At this point, Socrates suggests that the Form might be a thought or a concept rather than an entity. But, Parmenides objects, will it be a thought of nothing or of something? Surely of something, which brings us back to treating the Form as an entity independent of the thinker.
Well, probably each Form is a prototype or a pattern (paradeigma) which things in the world imitate or copy. But, Parmenides objects, if the copy is like the prototype, it must be because they share the same feature; and the only way for that to happen is for there to be another prototype common to both. And this brings us back to the case in which we need yet another prototype for all of the preceding instances, generating an infinites series.

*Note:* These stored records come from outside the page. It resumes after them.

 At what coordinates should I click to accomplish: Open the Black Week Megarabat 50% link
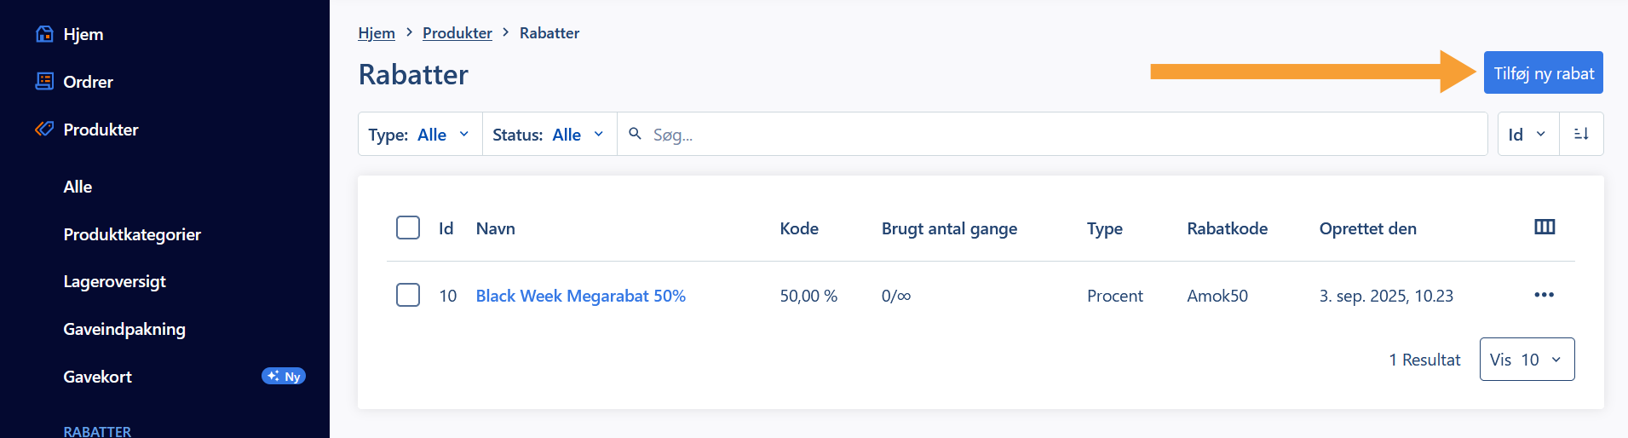pyautogui.click(x=580, y=296)
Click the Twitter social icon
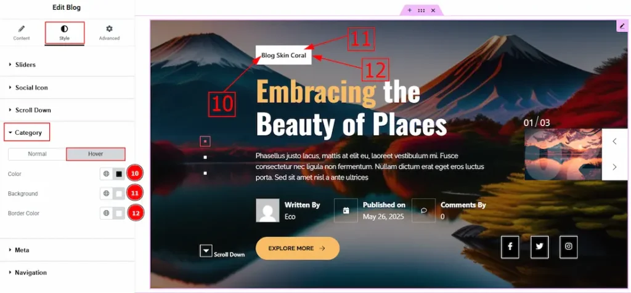 (539, 246)
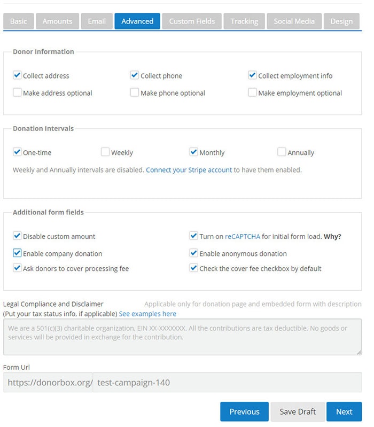Uncheck the Collect address checkbox
The image size is (374, 427).
pos(17,76)
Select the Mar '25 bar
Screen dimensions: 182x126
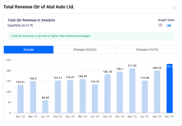[x=132, y=91]
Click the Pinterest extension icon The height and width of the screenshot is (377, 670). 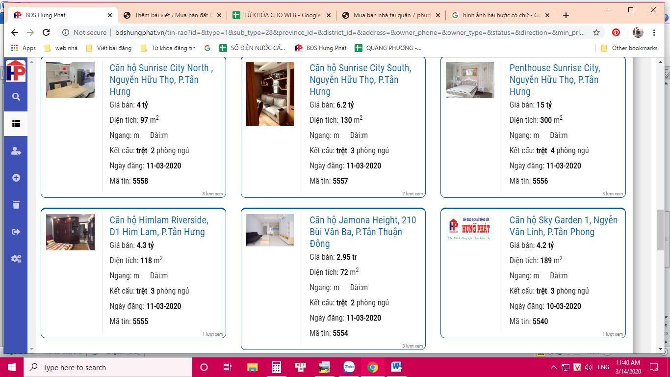click(x=616, y=32)
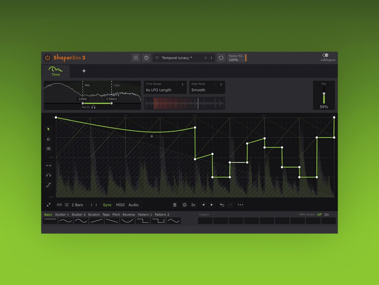Open the Step Mode Smooth dropdown
379x285 pixels.
206,87
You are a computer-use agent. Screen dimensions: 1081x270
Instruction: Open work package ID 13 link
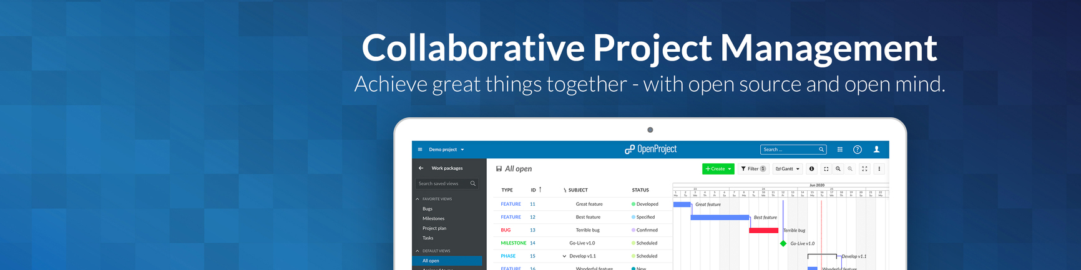pyautogui.click(x=532, y=230)
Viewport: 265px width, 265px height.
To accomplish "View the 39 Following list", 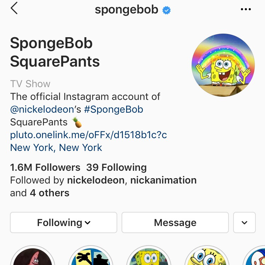I will pos(116,167).
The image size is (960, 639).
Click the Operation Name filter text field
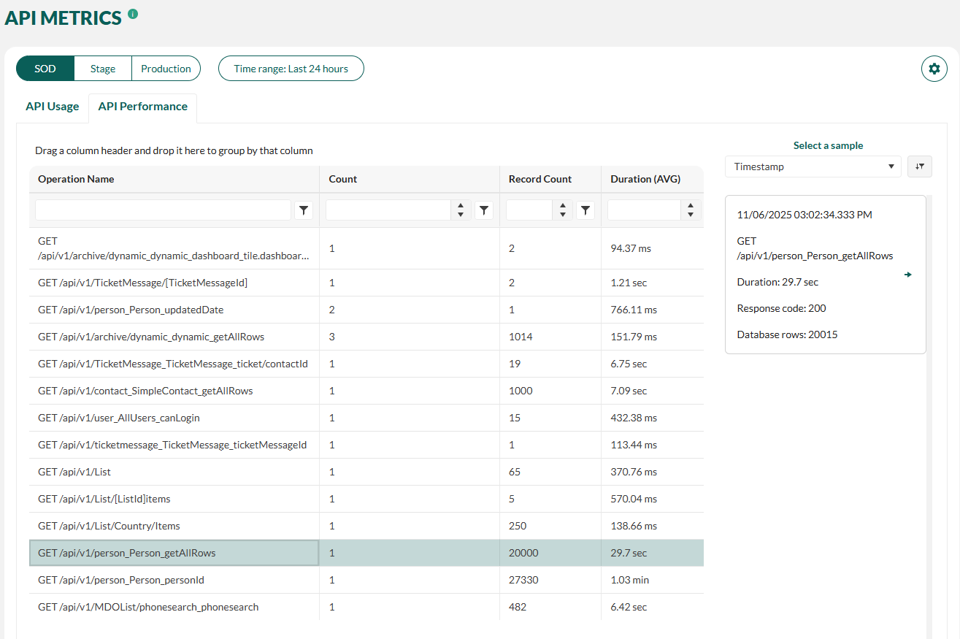point(163,210)
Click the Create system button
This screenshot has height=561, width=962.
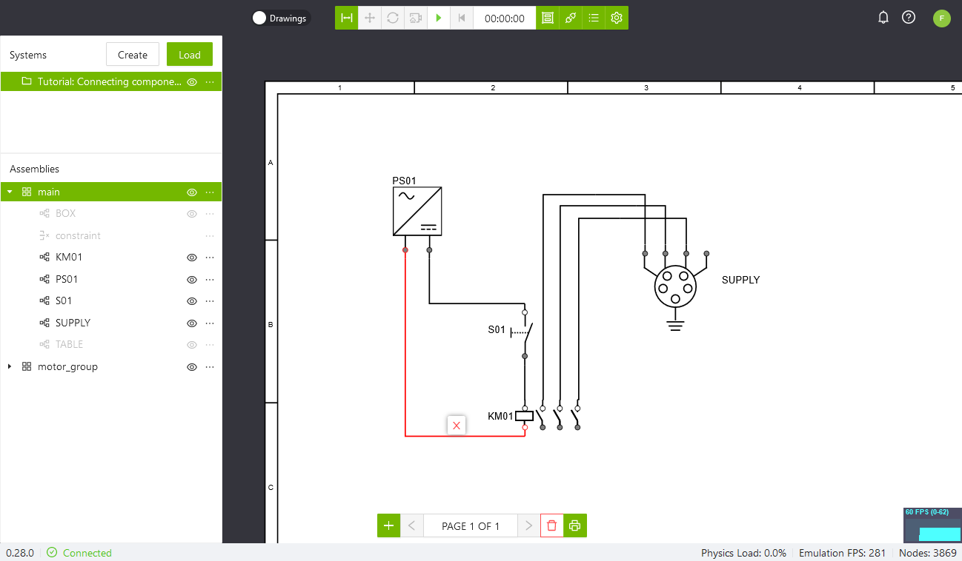(x=133, y=55)
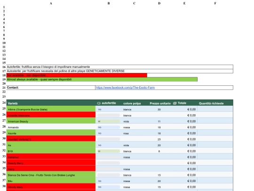Click the Totale value for the Bilu row

point(191,181)
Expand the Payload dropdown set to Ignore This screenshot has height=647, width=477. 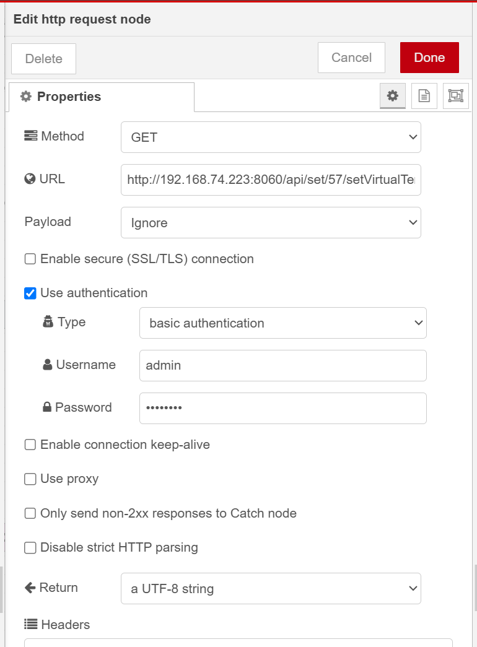click(271, 222)
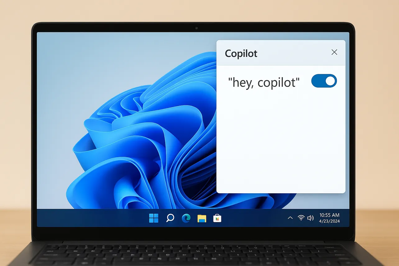The width and height of the screenshot is (399, 266).
Task: Open File Explorer
Action: [x=202, y=218]
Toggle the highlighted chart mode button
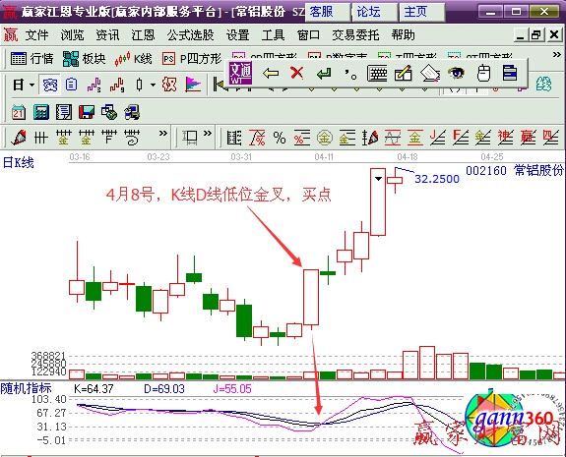The image size is (566, 457). click(50, 86)
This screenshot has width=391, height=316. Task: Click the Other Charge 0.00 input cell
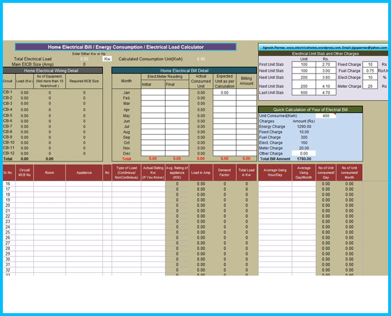click(304, 153)
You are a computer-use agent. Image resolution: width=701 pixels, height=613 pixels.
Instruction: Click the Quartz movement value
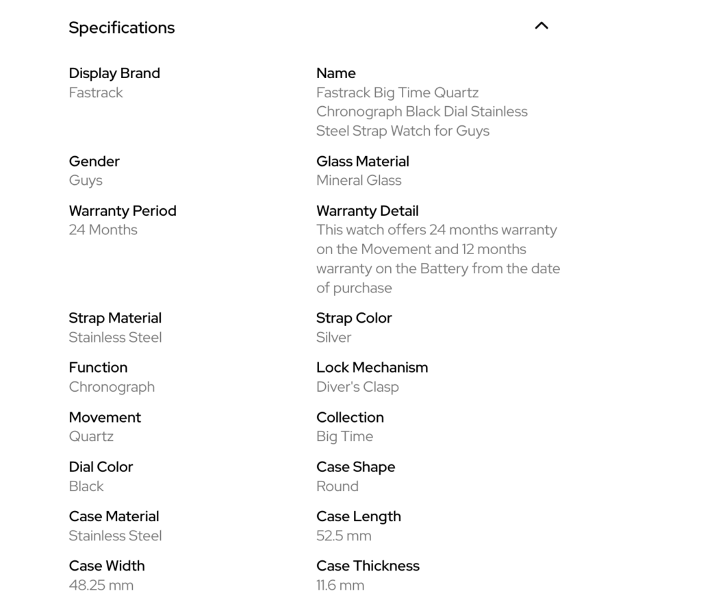click(x=91, y=436)
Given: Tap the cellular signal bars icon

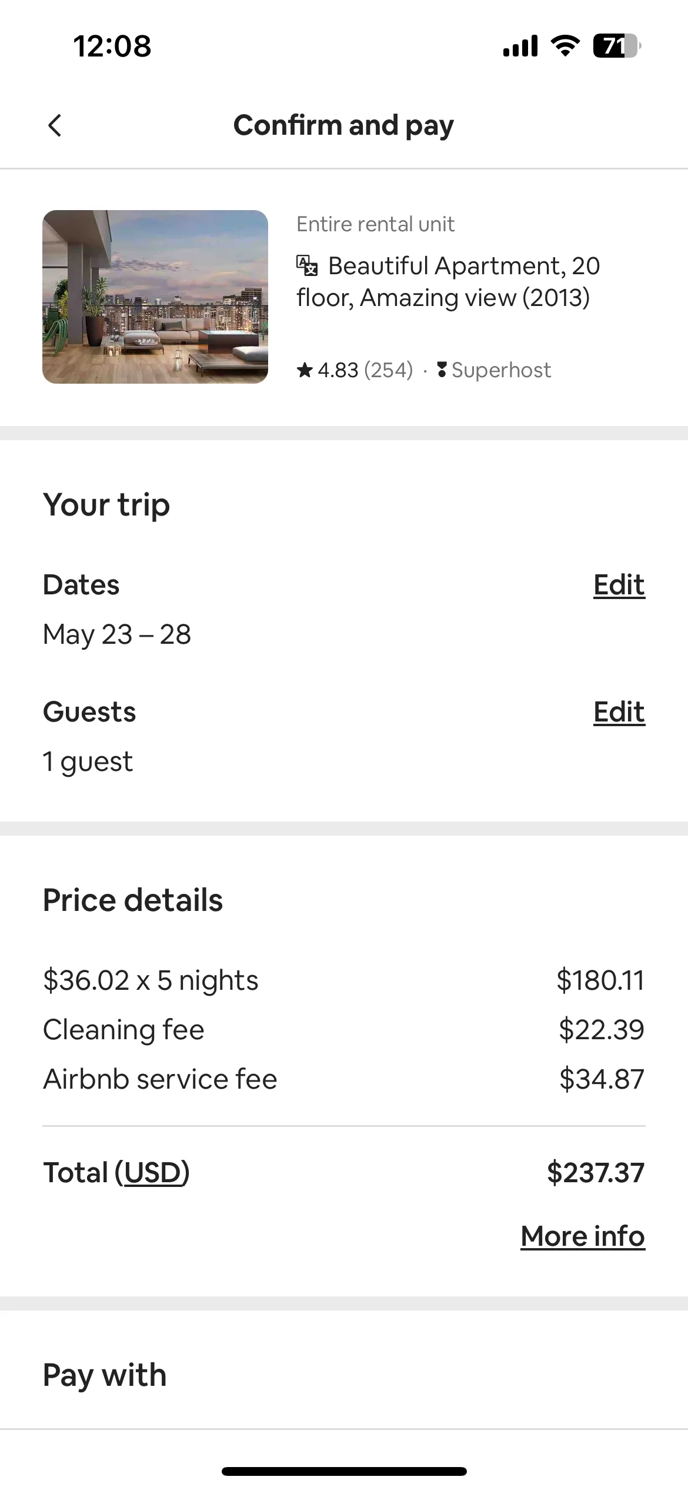Looking at the screenshot, I should pos(520,46).
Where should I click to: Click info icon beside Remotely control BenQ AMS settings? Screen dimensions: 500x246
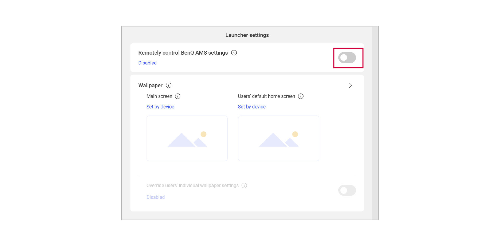pyautogui.click(x=234, y=53)
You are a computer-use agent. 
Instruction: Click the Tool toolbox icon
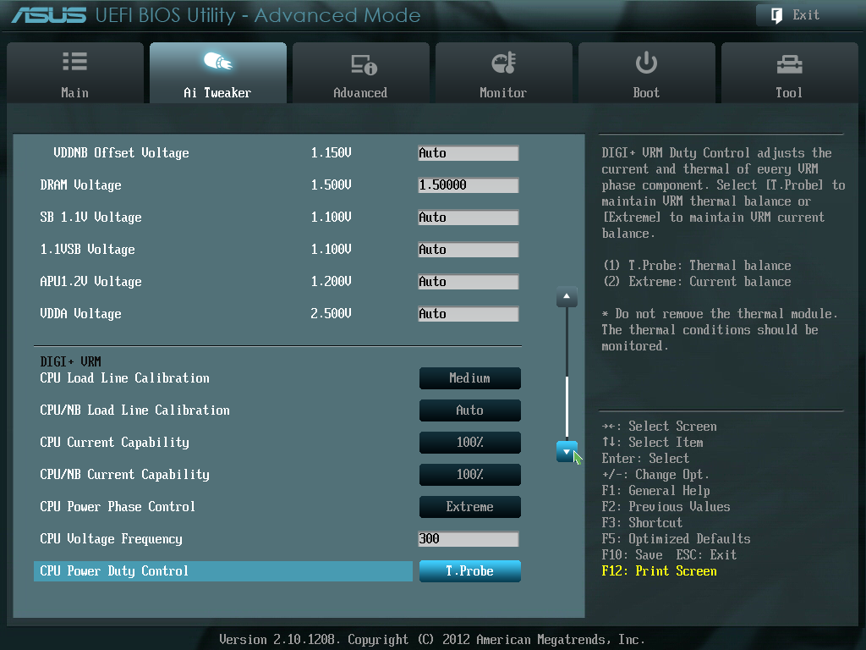click(788, 63)
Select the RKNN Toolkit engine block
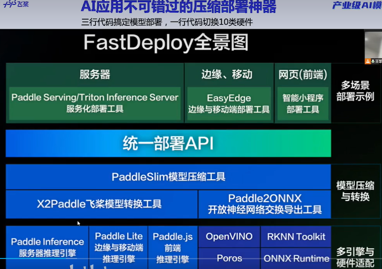 [x=296, y=236]
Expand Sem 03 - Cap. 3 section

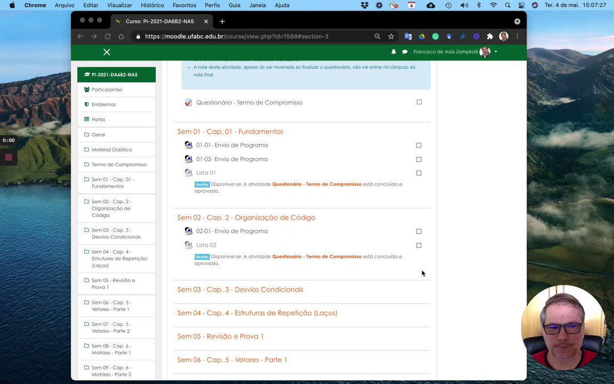(240, 290)
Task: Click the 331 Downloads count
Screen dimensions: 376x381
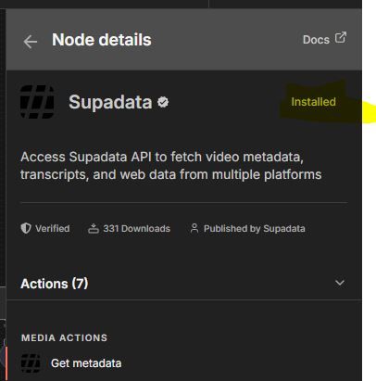Action: 136,229
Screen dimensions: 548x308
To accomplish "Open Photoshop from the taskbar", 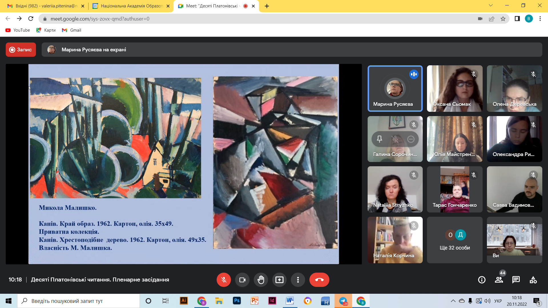I will (x=237, y=301).
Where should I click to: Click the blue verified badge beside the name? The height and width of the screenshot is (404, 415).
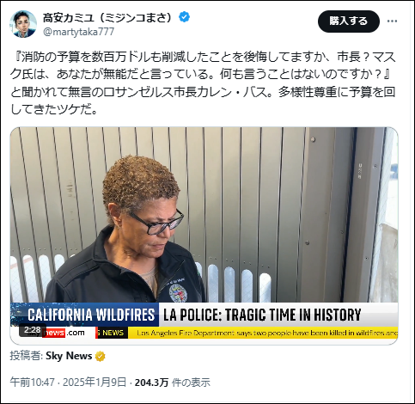(x=184, y=17)
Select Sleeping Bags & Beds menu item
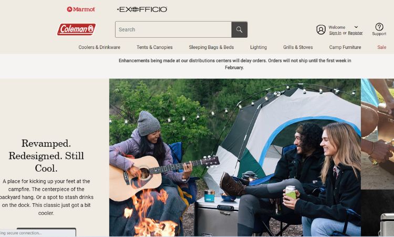This screenshot has width=394, height=237. [x=211, y=47]
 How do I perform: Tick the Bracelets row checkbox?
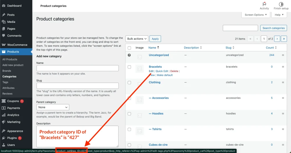click(129, 67)
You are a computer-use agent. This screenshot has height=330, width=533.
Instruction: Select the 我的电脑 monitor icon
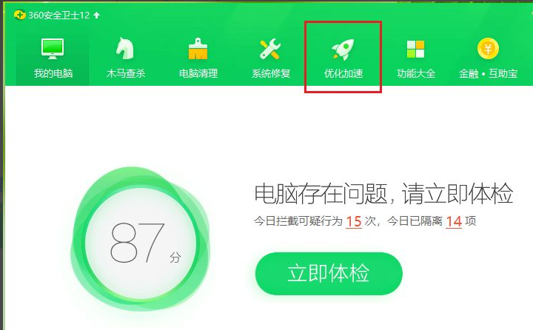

This in turn brings us to what Parmenides calls the greatest difficulty of all. If the Forms are as Socrates says they are, they must be part of a network of relations that connect them only with other Forms, not with us. So Knowledge itself will be related to Truth itself, but not to anything in our world.
Furthermore, if the gods have the highest knowledge, then they will participate in Knowledge itself, but they will have no awareness of us, who are cut off from such cognition. Thus the knowledge of Forms will be a kind of divine knowledge, but it will not be accessible to us mortals.
Thus it appears that Plato’s Theory of Forms faces almost insuperable objections.[12]
[12] Plato Parmenides 130e-135a.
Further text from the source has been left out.